5.11 There will be no disclosure of recorded data to third parties other than the authorised organisations such as the Police and others given permission by the Director or Data Protection Officer for a specific purpose, for example other investigations.
Page 6 of 14
RETENTION
6.1 Monitored CCTV images will be automatically deleted after 90 days1 except in circumstances such as where a law enforcement body is investigating a crime, the footage is required for insurance purposes or as part of an ongoing investigation.
6.2 If images are required as evidence or for a purpose stated above, a record will be kept in the CCTV Maintenance Service Report Folder of any images kept for this purpose, and the images will be deleted once that purpose has been fulfilled.
6.3 Once the purpose for holding the images has been fulfilled, all images will be erased permanently and securely. Any physical matter, such as still photographs, hard copy prints, tapes or discs, will be disposed of as confidential waste.
MAINTENANCE OF THE SYSTEM
7.1 The Network Manager will check and confirm the efficiency of the system on a daily basis. They will ensure that the equipment is recording properly, the cameras are functional, image quality is suitable for the purpose for which it is intended and the date and time stamp on the image is accurate.
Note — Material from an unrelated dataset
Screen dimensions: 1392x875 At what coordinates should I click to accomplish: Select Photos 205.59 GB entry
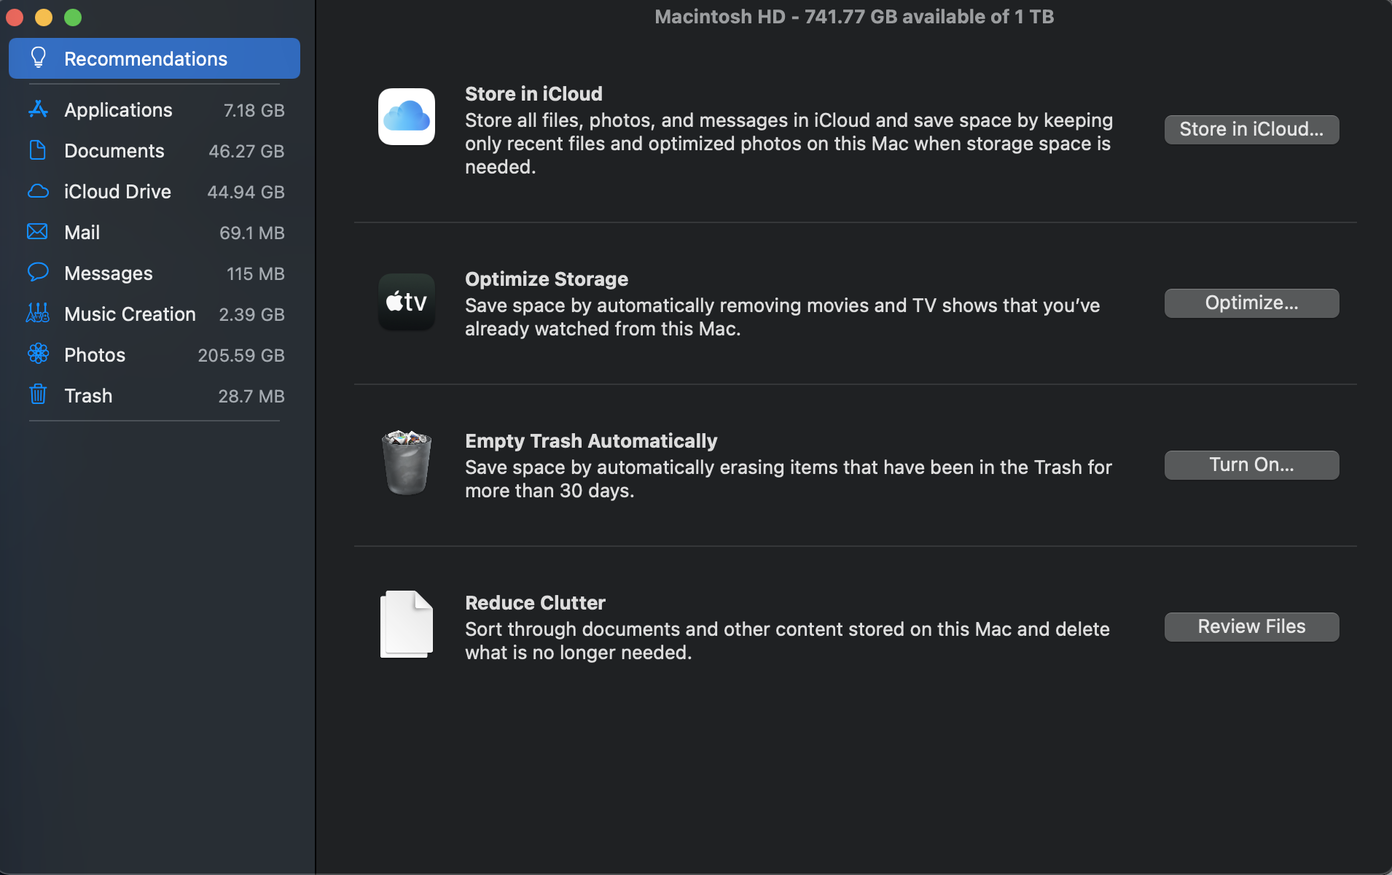155,355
These checks will be recorded in the CCTV Maintenance Service Report Folder. Any faults will be reported immediately to the Director of IT who will ensure the service provider is informed immediately, this will be recorded in the CCTV Maintenance Service Report Folder.
7.2 Any maintenance, planned or unplanned, will be recorded in the CCTV Maintenance Service Report Folder as will any alterations/additions to the CCTV system. If the CCTV system is altered, for example if further cameras are added, this policy will be reviewed to ensure it is still fit for purpose.
7.3 Prior to the introduction of any new CCTV cameras, the School will consider where they are placed and what data they will capture by carrying out a Data Protection Impact Assessment (DPIA).
BREACHES OF POLICY
8.1 Any breach of this Policy by JESS staff will be investigated initially by an Officer appointed by the Director and may be dealt with under the disciplinary procedure.
8.2 Any complaints about the operation of the CCTV system should be addressed to the Director and dealt with under the School complaints procedure.
1 SIRA standard is a minimum recording of not less than 31 days.
STAFF GUIDANCE AND TRAINING
9.1 All staff are made aware of the CCTV Policy and will be able to access the Policy via the School Staff Handbook.
9.2 Staff authorised to operate the system and view images will be provided with guidance and training on their obligations under this Policy. Staff will be asked to confirm their understanding of the Policy and the requirements of the PDPL.
REVIEW OF POLICY
10.1 The Policy will be subject to annual review or where there are any alterations/additions to the system as specified in 7.2 above. The review will be in consultation with relevant parties.